─── EXERCISE TEXT

Barr on the election: ‘If the results are clear, I would leave office’
Attorney General William Barr on Tuesday said that he would indeed vacate his post if President Trump loses his bid for reelection in November, but punted when asked a follow-up question on the matter.
During his hearing with the House Judiciary Committee Tuesday, Barr was peppered by the panel’s Democratic members about a wide range of Justice Department-related topics — whether Trump would leave office if he lost November’s general election was just one of them.
Rep. Hakeem Jeffries (D-N.Y.) asked the attorney general: “Mr. Barr … what will you do if Donald Trump loses the election on November 3rd but refuses to leave office on January 20th?”
Barr answered: “Well, if the results are clear, I would leave office.”
“Do you believe that there is any basis or legitimacy to Donald Trump’s recent claim that he can’t provide an answer as to whether he would leave office?” Jeffries followed up.
“I really am not familiar with these comments or the context in which they occurred, so I’m not going to give commentary on them,” Barr replied
Jeffries is most likely referring to an exchange during Trump’s interview with Fox News’ Chris Wallace in which Wallace asked the president — who’s currently trailing presumptive Democratic nominee and former Vice President Joe Biden by double-digits in numerous national polls — if he would accept the results of the election.

──────

#### WORK INSTRUCTION A:
From the article about Barr's testimony, extract everything from "During his hearing" down to "one of them.".
#### WORK INSTRUCTION B:
Write what comes next in the article about Barr's House Judiciary Committee hearing, picking up after its final sentence.

─── DATA SECTION

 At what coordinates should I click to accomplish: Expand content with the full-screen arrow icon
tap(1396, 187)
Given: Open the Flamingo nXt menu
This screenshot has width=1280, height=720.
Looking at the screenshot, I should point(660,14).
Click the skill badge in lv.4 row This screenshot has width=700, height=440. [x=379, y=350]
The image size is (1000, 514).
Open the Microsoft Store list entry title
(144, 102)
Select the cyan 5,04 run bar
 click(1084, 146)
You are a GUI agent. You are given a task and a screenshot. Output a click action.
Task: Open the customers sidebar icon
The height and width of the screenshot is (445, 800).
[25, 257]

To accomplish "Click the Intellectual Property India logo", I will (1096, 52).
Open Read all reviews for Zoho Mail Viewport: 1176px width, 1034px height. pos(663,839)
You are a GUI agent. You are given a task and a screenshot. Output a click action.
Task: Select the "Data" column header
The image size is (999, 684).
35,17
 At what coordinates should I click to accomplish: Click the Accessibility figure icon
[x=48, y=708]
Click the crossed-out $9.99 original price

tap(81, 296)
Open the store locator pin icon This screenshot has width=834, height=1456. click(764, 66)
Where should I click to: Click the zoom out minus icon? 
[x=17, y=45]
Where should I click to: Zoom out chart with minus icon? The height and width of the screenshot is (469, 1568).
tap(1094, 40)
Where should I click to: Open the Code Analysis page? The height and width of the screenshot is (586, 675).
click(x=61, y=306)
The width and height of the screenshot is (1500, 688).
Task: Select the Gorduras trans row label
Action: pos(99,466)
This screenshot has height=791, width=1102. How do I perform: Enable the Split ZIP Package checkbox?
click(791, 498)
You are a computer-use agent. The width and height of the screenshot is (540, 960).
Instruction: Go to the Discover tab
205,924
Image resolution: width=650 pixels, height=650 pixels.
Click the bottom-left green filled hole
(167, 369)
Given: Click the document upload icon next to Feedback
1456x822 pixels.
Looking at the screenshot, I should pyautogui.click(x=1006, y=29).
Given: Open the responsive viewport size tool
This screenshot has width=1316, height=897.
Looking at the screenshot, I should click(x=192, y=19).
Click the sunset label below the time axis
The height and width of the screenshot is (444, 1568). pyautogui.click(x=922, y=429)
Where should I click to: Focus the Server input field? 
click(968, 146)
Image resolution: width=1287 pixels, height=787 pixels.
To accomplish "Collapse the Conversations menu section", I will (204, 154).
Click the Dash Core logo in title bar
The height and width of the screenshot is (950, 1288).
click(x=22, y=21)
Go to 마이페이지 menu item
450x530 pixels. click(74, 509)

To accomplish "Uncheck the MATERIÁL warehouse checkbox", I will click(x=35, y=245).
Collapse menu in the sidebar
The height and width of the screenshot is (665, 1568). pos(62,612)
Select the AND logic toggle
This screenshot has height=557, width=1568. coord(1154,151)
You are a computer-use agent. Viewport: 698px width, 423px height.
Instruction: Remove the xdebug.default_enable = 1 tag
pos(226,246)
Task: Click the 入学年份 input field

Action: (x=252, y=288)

──────

#### YOUR RESPONSE A:
During his hearing with the House Judiciary Committee Tuesday, Barr was peppered by the panel’s Democratic members about a wide range of Justice Department-related topics — whether Trump would leave office if he lost November’s general election was just one of them.

#### YOUR RESPONSE B:
“You don’t know until you see,” Trump told Wallace. “It depends. I think mail-in voting is going to rig the election. I really do.”
However, in a June interview with the network’s Harris Faulkner when asked a similar question, he said, “Certainly, if I don’t win, I don’t win.”
Barr was also asked by Rep. Cedric Richmond (D-La.) about the legality of moving Election Day, an idea that White House senior adviser Jared Kushner floated earlier in the year at the beginning of the coronavirus pandemic.
“I haven’t looked into that question, under the Constitution,” Barr said, later adding that he has “no reason to think” that the general election will be rigged.
The date of Election Day, the first Tuesday after the first Monday in November, is constitutionally set, meaning that the date could only be altered by Congress.